What Bosch paints is very difficult, and perhaps impossible to imagine for a person with a normal mind. And for the oneiroid state of the psyche, scene-like fantastic visual and auditory hallucinations with representations of hell or heaven, space flights and wars are just characteristic. Telling the doctor about them, patients call it a waking dream. At the same time, they see themselves in this unusual environment. Note that in some of the paintings, art historians believe, Bosch put his image.

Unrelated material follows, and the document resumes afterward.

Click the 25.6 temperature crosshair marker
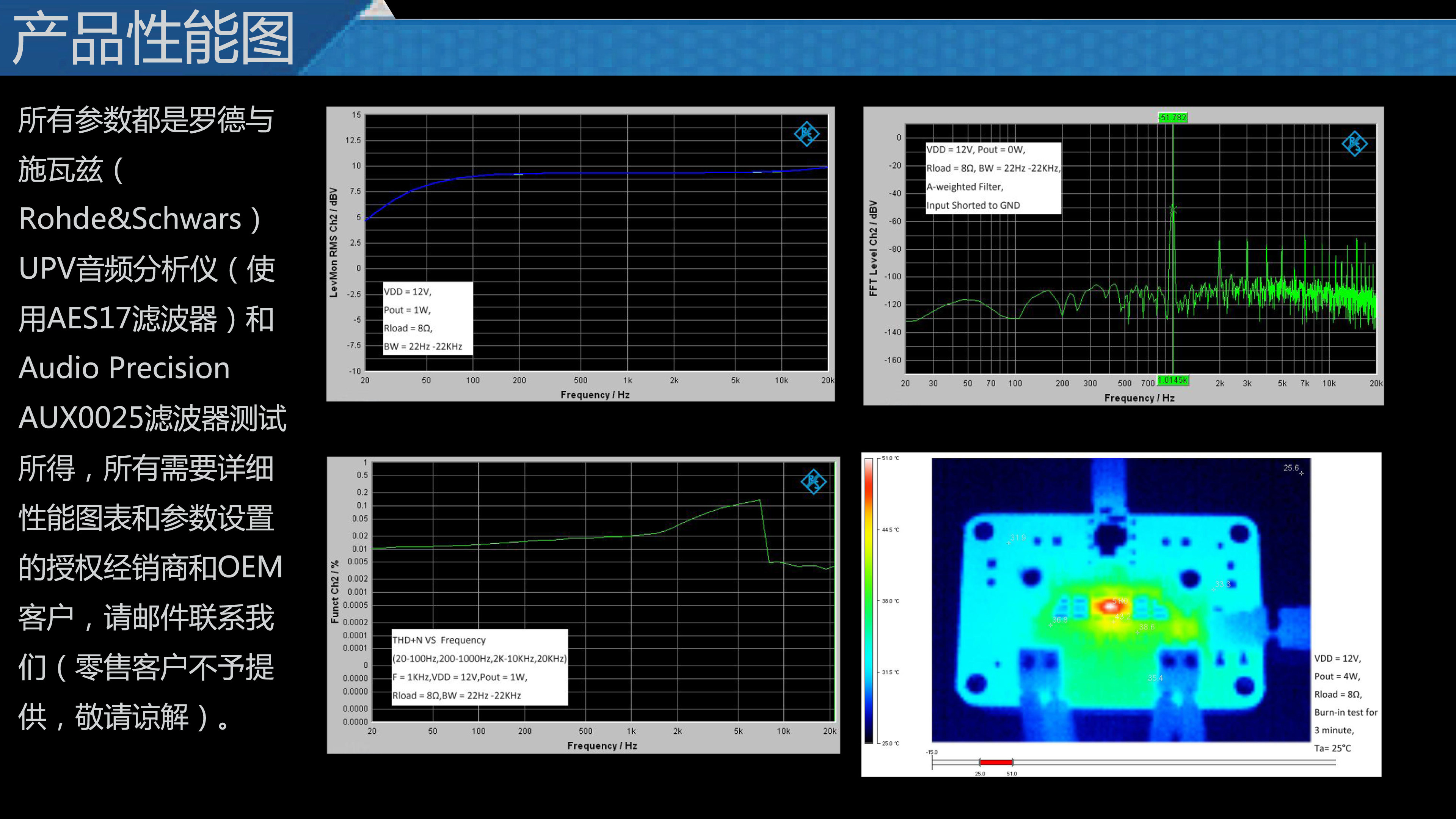Screen dimensions: 1456x819 (1301, 473)
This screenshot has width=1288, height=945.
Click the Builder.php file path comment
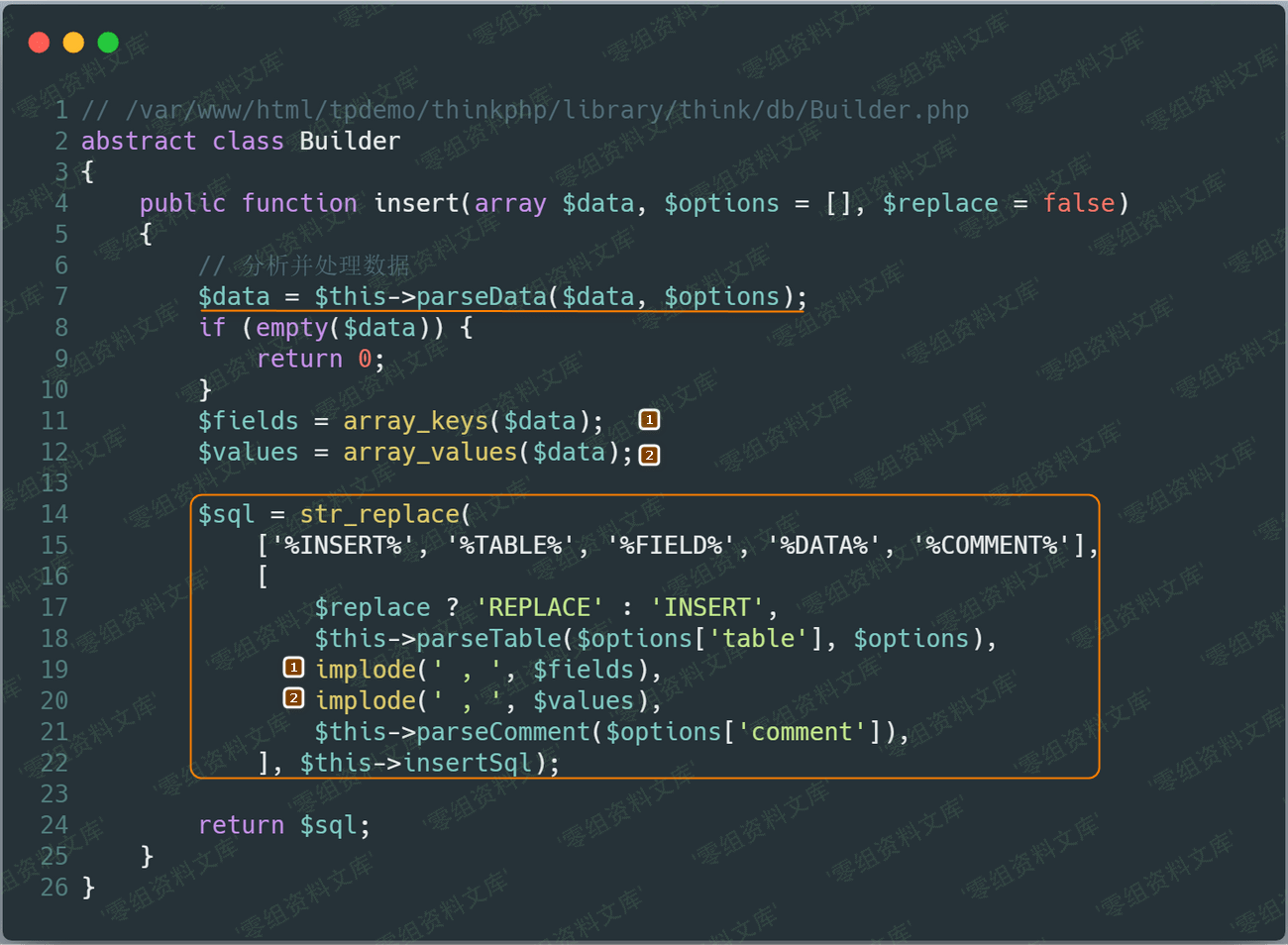[x=525, y=110]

It is very likely that the artist painted his own vivid and possibly recurring visions. Psychiatrist RB Khaikin notes such a feature of Bosch's work as "fear of empty space": the artist tries to fill every centimeter of the picture with figures and objects. This tendency is also characteristic of the creativity of the mentally ill. Some of the poses in which the characters in Bosch's paintings are reminiscent of the freezing postures of the mentally ill in catatonic stupor (painful immobility).

Some researchers, confirming the version of the mental illness of Hieronymus Bosch, refer to the fact that there is no historical data about the last years of his life. Relatives could deliberately "hide" the sick artist from prying eyes. Oleg Eryshev comes to the conclusion that “the great Dutch artist suffered from a chronic, possibly seizure-like mental illness in the form of schizophrenia”. This explains a lot in his work, although, of course, not everything.

“Could such a genius, unusual creativity take place without the intervention of a mental illness? Most probably not. It would be a different Bosch, and perhaps there would not have been any Bosch."